Stated exercise 1
Condense the paragraph of the tweet regex notebook beginning "Let's extract all usernames" into one shorter sentence.
Stated exercise 2
Reproduce everything in the tweet regex notebook from "# print the" down to "Answer: yes!", swapping in "cheat sheet" wherever "shortcut" appears.

#### Page text ####

Let's extract all usernames from tweets and put them on a list so we can use them later

In [None]:
users_list=list()
for tweet in tweets:
    users_list+=re.findall(regex_username,tweet)


In [None]:
# create sets for users. A set will remove the duplicates
users=set(users_list)
print(len(users))

Suppose we want to remove all the usernames of our sample tweets just to anonymize

In [None]:
anonymous_tweets=list()
for tweet in tweets:
    new_tweet=regex_username.sub('',tweet).strip()
    anonymous_tweets.append(new_tweet)
print("Original:",tweets[0:10])
print('*****')
print("Anonymous",anonymous_tweets[0:10])


### Challenge: Extract all topics 

In [None]:
regex_topics=re.compile(...) # fill in
topic_list=list()
for tweet in tweets:
    topic_list+=... # fill
    
# print the total number of topics (remember the duplicates)
print(..) #fill in


## Work with strings: Puntuaction and symbols

Can I have a shortcut of symbols I can start with?
Answer: yes!

#### Records provided ####

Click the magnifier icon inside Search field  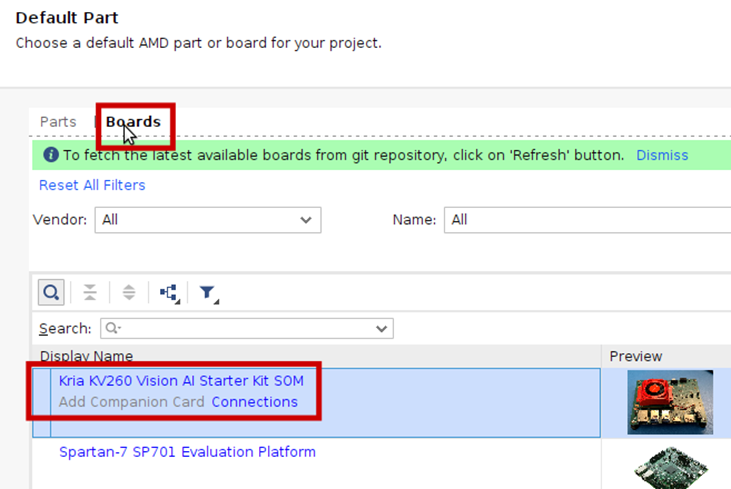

####
#### Records provided ####

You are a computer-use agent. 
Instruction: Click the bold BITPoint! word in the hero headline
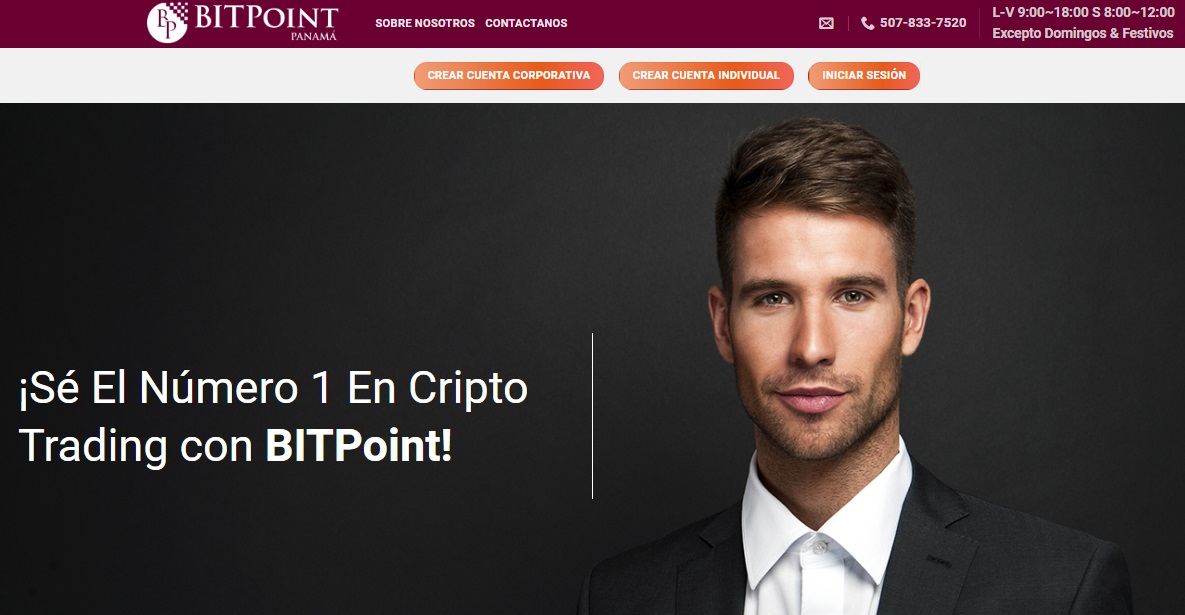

####

Task result 1
Collect every username from the tweets into a list for later use.

Task result 2
# print the total number of topics (remember the duplicates)
print(..) #fill in


## Work with strings: Puntuaction and symbols

Can I have a cheat sheet of symbols I can start with?
Answer: yes!